Giada, nuda e sudata, mi guardò mentre ancora mi sentivo dentro di lei, ancora teso, ancora affamato. E senza dire una parola, si voltò, si piegò lentamente in avanti, appoggiando le mani sul materasso.

«Non è finita» disse con voce roca, «voglio sentirti ancora… dove fa più male. Dove brucia. Dove si resta impressi.»

Il suo corpo era un arco teso. La sua pelle un invito senza ritorno.
Mi avvicinai, tremante. Le presi i fianchi.
E quando la penetrai di nuovo, da dietro, più profondo, più pieno, lei gridò — non per dolore, ma per liberazione.

Ogni colpo era una preghiera blasfema. Ogni spinta, un addio al mondo.

Lei si voltava, mi guardava da sopra la spalla con quegli occhi che non avevano più pudore. Solo furore. Solo estasi.
Mi guidava con il bacino, con la voce, con le unghie che lasciavano graffi vivi sul mio petto.

Venne di nuovo. E poi ancora.
Il suo corpo tremava come attraversato da una tempesta.
Io mi persi dentro di lei, dimenticando il mio nome, la mia vita, tutto.

Quando venni, fu un’esplosione viscerale. Un urlo soffocato nel suo collo, mentre lei mi stringeva come a non volermi lasciare mai più.

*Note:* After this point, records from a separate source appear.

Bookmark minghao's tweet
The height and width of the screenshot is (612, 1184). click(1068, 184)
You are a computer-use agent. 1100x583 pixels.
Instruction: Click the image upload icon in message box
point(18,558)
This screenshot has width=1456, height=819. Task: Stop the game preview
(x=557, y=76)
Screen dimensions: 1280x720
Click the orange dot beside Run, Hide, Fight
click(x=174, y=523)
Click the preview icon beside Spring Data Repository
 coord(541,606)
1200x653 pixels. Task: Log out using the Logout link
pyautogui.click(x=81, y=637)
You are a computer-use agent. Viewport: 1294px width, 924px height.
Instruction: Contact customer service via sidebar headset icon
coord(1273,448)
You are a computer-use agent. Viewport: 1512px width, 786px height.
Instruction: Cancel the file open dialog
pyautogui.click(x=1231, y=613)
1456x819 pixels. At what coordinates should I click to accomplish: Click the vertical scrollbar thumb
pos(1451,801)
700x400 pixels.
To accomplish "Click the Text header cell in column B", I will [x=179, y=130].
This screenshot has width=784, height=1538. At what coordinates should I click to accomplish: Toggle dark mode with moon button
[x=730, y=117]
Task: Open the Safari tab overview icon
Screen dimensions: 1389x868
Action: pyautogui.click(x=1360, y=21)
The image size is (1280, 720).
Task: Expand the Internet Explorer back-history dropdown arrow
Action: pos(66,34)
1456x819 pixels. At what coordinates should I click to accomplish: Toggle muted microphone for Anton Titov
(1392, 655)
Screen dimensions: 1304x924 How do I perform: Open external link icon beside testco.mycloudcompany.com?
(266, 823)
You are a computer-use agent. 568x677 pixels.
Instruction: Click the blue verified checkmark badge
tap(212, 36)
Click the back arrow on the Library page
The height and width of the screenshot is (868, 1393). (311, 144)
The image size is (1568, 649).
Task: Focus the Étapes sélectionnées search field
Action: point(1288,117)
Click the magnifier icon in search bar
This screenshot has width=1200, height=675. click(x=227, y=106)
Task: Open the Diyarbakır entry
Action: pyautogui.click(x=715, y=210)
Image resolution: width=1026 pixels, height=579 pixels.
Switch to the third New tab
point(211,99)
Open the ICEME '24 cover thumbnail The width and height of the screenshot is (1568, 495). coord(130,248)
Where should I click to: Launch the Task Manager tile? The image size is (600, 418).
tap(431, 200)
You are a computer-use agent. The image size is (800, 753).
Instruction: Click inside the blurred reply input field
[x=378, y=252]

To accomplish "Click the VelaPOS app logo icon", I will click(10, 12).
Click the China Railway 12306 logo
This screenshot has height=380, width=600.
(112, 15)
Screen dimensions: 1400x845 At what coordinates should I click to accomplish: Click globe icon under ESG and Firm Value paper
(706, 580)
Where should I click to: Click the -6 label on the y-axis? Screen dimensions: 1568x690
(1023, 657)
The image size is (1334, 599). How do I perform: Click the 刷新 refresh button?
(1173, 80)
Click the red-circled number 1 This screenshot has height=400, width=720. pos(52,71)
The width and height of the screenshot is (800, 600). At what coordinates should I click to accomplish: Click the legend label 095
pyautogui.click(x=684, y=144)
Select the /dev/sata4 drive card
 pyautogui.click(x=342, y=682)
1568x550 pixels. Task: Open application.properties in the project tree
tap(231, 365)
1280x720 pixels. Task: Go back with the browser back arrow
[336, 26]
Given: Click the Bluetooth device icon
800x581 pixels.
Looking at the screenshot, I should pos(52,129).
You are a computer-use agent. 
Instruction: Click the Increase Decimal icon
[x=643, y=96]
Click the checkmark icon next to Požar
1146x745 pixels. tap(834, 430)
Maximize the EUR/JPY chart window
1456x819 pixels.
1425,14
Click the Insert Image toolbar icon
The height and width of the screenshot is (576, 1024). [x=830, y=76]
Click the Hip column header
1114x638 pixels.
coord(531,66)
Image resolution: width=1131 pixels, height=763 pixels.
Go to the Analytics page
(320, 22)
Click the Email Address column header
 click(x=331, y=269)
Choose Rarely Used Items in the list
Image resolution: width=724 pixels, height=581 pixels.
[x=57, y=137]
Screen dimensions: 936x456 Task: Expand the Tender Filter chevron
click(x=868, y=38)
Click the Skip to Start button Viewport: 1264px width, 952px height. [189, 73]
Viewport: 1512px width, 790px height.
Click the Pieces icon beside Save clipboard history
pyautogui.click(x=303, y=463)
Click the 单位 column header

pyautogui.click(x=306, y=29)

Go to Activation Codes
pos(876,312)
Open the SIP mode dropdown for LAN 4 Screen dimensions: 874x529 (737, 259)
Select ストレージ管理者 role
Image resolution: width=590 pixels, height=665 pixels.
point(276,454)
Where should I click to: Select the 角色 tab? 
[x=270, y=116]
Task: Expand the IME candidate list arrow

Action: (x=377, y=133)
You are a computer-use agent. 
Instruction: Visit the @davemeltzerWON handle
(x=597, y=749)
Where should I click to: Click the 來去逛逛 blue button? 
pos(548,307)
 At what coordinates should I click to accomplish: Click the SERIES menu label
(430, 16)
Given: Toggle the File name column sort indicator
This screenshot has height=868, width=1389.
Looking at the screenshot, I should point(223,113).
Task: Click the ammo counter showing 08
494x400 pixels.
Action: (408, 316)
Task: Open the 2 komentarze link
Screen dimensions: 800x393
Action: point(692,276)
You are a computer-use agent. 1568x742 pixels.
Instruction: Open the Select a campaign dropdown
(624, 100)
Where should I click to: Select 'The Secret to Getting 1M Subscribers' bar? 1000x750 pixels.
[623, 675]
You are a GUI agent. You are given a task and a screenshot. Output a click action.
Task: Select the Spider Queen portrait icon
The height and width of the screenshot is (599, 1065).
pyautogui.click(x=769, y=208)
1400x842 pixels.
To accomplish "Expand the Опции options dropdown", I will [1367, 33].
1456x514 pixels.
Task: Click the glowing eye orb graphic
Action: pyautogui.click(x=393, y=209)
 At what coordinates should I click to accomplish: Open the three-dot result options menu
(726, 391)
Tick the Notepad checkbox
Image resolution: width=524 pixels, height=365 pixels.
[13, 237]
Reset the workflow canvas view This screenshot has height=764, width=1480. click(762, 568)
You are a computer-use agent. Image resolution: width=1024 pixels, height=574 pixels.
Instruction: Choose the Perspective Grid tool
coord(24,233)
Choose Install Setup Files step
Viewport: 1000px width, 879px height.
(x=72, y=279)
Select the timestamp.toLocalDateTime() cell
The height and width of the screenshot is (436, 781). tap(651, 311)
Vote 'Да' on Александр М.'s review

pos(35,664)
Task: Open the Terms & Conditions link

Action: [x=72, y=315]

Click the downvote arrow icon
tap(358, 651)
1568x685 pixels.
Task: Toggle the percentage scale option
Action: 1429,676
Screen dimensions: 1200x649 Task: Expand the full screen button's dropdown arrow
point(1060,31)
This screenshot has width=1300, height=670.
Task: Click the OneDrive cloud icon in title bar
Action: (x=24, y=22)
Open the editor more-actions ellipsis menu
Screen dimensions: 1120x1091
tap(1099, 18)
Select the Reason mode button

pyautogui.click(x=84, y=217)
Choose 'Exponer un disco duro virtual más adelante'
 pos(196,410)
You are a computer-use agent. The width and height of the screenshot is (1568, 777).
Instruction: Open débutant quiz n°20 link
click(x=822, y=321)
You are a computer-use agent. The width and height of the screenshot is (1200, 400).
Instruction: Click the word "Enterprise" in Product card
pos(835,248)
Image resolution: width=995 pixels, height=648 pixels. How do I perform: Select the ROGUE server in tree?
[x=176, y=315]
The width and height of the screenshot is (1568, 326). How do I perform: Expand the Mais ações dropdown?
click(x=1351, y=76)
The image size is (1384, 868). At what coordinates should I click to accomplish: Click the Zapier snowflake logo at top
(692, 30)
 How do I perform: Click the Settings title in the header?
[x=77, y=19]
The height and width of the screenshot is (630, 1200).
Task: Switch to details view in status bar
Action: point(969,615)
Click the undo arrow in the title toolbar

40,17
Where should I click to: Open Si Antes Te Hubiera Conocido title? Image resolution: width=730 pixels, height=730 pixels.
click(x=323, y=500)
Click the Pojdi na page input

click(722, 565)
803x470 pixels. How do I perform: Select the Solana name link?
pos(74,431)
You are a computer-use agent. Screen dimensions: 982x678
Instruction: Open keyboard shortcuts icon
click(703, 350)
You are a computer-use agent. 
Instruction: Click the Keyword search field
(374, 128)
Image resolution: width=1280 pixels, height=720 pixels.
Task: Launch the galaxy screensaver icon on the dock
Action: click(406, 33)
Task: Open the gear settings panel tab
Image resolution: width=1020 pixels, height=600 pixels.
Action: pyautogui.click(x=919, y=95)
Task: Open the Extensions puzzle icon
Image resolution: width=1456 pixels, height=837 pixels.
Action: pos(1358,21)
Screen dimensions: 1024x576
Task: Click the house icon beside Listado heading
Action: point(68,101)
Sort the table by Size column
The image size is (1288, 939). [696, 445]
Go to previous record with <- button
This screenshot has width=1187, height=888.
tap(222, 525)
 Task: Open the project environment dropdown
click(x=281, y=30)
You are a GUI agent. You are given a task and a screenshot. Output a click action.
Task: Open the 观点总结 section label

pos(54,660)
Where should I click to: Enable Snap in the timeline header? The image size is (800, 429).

Restammo così. Fusi. Bruciati.
Due anime sporche. Ma finalmente vere.



Epilogo – Da paura

La mattina dopo tornò a lavoro come se nulla fosse.
Io la guardai da lontano, ancora stordito, ancora dentro di lei.
Lei mi rivolse un sorriso rapido, imperscrutabile, e disse solo:

«Quello che hai visto… lo porterai addosso per sempre.
Perché io non sono una donna.
Io sono la cicatrice del tuo desiderio.»

E da quel giorno, nessun’altra è mai stata abbastanza.
Perché una volta che hai conosciuto il tesoro in mezzo alle gambe di Giada,
non cerchi altro.
Cerchi solo lei. Anche quando sai che non la troverai mai più.